Day 3: Gullfoss, the golden waterfall
Gullfoss, one of the country’s iconic sights, owes its name to the rainbow that can occasionally be admired, spanning the river like a bridge. Some 32m/105ft high, the waterfall cascades down in several stages, dropping first 11m/36ft and then 21m/69ft, changing direction and ending in an ear-splitting explosion of thundering water. The river continues to tumble down between the basalt organs of the 2.5km/1.5mi-long gorges, dug out over the centuries. This two-tiered waterfall is beautiful all year long: at its most powerful in summer or surrounded by glittering ice in the winter sunshine.

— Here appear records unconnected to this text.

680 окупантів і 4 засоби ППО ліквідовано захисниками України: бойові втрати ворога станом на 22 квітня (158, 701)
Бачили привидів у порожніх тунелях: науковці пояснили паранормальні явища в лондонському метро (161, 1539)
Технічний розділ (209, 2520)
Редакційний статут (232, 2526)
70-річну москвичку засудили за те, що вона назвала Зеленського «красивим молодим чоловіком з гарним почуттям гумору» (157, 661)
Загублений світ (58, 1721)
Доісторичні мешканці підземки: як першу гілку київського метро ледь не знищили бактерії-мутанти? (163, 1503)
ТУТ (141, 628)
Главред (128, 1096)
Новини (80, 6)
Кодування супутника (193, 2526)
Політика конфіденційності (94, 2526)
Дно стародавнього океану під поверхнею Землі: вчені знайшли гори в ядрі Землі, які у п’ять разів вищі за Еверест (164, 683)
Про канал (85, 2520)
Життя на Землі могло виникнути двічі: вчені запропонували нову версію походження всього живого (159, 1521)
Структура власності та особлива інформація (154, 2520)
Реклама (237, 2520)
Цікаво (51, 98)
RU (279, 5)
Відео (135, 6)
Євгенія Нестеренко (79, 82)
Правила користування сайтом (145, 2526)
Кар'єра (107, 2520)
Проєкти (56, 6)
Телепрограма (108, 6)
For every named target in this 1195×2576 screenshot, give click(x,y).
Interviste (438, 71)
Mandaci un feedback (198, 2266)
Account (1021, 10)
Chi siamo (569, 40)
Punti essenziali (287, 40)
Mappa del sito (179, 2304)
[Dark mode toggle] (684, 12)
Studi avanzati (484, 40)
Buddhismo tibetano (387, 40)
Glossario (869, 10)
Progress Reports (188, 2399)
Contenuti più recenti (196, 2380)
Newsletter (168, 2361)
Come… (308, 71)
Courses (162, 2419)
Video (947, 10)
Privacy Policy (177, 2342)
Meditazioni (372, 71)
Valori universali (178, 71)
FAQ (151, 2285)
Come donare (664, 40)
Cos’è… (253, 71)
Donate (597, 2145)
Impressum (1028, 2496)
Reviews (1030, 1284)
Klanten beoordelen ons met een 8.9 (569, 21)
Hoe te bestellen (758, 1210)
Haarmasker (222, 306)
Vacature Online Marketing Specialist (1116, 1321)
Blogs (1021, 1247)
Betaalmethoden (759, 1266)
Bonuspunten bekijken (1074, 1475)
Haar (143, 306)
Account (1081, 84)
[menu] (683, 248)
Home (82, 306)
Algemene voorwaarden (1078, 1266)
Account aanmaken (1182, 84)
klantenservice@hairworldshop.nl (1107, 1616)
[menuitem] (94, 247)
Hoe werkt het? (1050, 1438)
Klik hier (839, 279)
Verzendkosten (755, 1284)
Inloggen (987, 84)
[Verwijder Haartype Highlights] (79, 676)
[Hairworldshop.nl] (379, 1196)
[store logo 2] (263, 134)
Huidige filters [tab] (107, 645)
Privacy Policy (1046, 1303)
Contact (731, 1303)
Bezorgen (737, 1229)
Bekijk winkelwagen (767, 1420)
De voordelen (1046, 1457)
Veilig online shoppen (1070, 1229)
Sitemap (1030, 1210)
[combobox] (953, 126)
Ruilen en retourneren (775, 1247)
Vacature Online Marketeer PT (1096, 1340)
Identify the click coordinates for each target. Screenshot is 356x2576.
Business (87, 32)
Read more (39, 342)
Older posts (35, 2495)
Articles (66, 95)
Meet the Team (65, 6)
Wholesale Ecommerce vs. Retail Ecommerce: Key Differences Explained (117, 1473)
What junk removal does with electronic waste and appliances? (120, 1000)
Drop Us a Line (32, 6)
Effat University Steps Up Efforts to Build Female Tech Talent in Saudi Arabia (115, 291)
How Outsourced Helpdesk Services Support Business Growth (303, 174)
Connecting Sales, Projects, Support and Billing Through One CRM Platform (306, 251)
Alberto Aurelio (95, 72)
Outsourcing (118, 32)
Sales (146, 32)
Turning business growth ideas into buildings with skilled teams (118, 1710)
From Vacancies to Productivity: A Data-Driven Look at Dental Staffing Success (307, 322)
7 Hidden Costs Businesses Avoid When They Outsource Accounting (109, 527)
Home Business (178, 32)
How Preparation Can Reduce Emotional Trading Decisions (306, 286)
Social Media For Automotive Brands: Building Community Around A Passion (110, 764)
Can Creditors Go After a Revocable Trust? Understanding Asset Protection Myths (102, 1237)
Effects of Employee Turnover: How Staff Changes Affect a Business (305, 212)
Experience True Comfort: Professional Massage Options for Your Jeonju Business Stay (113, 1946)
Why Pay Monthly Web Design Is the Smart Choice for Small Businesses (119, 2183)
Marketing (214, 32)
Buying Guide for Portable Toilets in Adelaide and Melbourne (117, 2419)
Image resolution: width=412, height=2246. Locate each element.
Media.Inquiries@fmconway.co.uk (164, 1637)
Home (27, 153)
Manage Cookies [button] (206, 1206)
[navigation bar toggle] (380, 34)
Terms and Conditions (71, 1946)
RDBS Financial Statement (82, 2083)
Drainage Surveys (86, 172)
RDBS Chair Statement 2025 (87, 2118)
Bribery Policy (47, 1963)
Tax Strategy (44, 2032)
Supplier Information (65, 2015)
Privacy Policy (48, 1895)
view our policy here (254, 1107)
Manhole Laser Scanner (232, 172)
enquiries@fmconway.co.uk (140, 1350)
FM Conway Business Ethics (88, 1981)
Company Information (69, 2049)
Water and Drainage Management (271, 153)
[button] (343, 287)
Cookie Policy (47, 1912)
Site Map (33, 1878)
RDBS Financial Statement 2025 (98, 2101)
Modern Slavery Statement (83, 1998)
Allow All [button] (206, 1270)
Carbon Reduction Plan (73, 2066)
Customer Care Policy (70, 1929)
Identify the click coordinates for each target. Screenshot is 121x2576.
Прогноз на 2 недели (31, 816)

When swamped in mist or in the dead of night, the sound of the crashing water becomes eerie and even more fascinating.
Day 4: a boat trip to the Westman Islands
From the coast, the Westman islands look like dark flames frozen on the horizon. Once on the ferry, it is possible to make out high cliffs, rimmed by white surf at the bottom and a thin line of grass on top. As you get closer, the boat slips through these natural ramparts into an almost enclosed bay to moor at the docks of a surprisingly large town, depicted by colourful rooftops. Fishing boats bobbing up and down on the water and the smell of fish set the scene, further enhanced by rusty coloured volcanic cones and the swooping flight of the gulls… Welcome to the Westman Islands, tossed like confetti on the waves of the Atlantic, fascinating and endearing. A beautiful way to end a long weekend in Iceland and to whet your appetite for a return visit…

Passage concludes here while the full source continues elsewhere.